Explicó que cuenta con la formación específica para realizar evaluaciones de altas capacidades, las cuales permiten confirmar o descartar la condición y, al mismo tiempo, detectar posibles diagnósticos asociados, como dislexia, discalculia, déficit de atención o trastornos dentro del espectro autista.
En ese sentido, remarcó que cuando existen condiciones asociadas es fundamental el trabajo interdisciplinario, así como el asesoramiento tanto a las familias como a los equipos docentes para garantizar una respuesta adecuada a las necesidades de cada persona.
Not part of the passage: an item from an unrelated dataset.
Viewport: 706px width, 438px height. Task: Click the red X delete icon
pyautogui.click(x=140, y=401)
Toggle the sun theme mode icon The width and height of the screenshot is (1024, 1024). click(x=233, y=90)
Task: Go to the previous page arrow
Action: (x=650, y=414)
La profesional explicó que muchos niños con altas capacidades enmascaran sus habilidades y, al no recibir una evaluación específica, pueden ser interpretados erróneamente como portadores de otros trastornos o dificultades del desarrollo. En ese sentido, remarcó que un diagnóstico oportuno resulta fundamental para brindar el acompañamiento adecuado.
Bruni señaló además que conocer con claridad la condición beneficia también a las familias, ya que todavía persisten conceptos erróneos sobre las altas capacidades. Indicó que algunos padres creen que estas habilidades deben limitarse o no estimularse, cuando en realidad lo correcto es ofrecer espacios que permitan desarrollarlas.
La psicóloga Ana Liz Folco expuso la labor de la Asociación Altas Complejidades Argentinas y destacó la necesidad de avanzar en legislación, capacitaciones y diagnósticos tempranos para acompañar a niños, adolescentes y adultos con altas capacidades, una condición que permanece ampliamente invisibilizada.
Folco explicó que se trata de una neurodivergencia que continúa siendo poco conocida, por lo que junto a grupos de padres de Trelew comenzaron a trabajar para promover una legislación que contemple esta realidad y garantice capacitaciones destinadas a docentes, personal de salud y otros actores vinculados al acompañamiento de esta población.